What to do: In the transcript, which book does Chris say he recently critiqued?

Selected text:

[start]

Chris: Right. So, yeah conversely, if a disaster happens because the character sat on their hands and did nothing it’s really frustrating and people will hate that character.

Oren: Yeah, I don’t wanna read about that character anymore ’cause they seem like the worst. And even in the one that Bunny talked about, which is the possibility of the protagonist who is sort of following around people who are doing stuff, I’m then left with like, ‘Why isn’t one of them the main character? It feels like they are actually who the story is about, but for some reason you didn’t wanna focus on them? Why not?’

Chris: Yeah, I just did a critique of Revenger and that has, I know that there’s plot plans for them later. But it opens with two sisters and one of them is the viewpoint character but she’s just a bag of nothing. It’s like she’s not even there. And then there’s another sister who is completely driving the story. It’s decided, ‘No, we’re gonna ditch this lame party and we’re gonna go on an adventure’. And it’s just, why are there two of them? Why isn’t there one of them?

[end]

Material provided:
[start]

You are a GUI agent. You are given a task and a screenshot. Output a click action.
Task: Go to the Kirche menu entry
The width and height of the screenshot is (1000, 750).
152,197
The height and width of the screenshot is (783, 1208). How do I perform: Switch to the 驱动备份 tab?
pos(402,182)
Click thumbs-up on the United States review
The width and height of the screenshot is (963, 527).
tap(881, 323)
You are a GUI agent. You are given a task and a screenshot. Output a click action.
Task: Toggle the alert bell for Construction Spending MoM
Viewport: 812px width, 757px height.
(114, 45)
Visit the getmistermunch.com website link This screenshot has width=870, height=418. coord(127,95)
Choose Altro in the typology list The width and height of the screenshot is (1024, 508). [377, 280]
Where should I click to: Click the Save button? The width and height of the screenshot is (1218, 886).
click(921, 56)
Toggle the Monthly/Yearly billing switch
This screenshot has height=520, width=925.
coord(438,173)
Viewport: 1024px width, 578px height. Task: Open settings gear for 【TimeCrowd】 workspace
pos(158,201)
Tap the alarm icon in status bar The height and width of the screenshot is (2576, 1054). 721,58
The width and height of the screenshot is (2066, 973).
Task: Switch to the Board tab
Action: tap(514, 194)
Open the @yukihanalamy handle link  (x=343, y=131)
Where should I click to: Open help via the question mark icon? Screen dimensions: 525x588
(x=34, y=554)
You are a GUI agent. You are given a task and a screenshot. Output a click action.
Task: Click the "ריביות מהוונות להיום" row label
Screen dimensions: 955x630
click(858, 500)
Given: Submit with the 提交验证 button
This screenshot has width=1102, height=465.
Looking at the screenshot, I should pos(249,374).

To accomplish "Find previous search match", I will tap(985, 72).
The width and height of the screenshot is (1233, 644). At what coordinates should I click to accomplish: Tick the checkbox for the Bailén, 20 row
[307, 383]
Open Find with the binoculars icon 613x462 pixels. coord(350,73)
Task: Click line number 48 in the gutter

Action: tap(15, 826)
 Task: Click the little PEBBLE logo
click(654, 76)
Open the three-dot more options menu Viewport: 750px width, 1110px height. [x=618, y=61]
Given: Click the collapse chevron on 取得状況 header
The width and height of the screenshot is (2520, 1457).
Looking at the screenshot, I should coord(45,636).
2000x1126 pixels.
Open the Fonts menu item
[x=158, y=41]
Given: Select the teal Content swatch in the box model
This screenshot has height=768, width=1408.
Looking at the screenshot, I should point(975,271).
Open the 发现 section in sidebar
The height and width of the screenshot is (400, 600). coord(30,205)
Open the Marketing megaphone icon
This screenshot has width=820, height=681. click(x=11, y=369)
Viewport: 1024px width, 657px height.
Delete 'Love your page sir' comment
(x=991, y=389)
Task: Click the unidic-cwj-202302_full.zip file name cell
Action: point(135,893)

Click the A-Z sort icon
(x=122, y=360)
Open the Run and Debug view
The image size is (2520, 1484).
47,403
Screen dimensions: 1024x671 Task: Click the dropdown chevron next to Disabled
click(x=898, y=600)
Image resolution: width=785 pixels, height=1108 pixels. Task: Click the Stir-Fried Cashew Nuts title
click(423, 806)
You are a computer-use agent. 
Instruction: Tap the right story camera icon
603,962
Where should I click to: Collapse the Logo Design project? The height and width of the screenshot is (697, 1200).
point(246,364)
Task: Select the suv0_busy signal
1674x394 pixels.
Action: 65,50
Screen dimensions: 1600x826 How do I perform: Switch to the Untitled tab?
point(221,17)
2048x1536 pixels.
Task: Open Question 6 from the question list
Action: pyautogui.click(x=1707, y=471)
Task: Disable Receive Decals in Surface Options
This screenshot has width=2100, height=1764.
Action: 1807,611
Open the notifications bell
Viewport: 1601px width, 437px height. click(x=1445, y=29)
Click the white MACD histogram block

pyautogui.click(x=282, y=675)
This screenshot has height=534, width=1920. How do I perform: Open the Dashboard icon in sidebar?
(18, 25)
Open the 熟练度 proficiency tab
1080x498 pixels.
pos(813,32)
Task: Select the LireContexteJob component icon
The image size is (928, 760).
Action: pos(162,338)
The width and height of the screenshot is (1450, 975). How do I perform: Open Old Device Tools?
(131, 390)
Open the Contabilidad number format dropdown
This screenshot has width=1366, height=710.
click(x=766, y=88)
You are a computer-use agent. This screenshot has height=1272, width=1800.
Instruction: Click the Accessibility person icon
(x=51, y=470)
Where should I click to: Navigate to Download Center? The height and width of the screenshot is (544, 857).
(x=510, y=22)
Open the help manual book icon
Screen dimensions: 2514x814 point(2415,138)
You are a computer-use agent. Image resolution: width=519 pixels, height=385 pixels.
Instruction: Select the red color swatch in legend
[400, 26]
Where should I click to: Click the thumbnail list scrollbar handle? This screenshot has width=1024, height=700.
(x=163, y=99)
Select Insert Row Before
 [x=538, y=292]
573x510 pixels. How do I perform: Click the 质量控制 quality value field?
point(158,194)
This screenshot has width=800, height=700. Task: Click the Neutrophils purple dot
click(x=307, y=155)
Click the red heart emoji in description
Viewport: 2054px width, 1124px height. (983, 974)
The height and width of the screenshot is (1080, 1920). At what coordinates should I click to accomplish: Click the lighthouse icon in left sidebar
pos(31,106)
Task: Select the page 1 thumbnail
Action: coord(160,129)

[end]

Response to the task: Revenger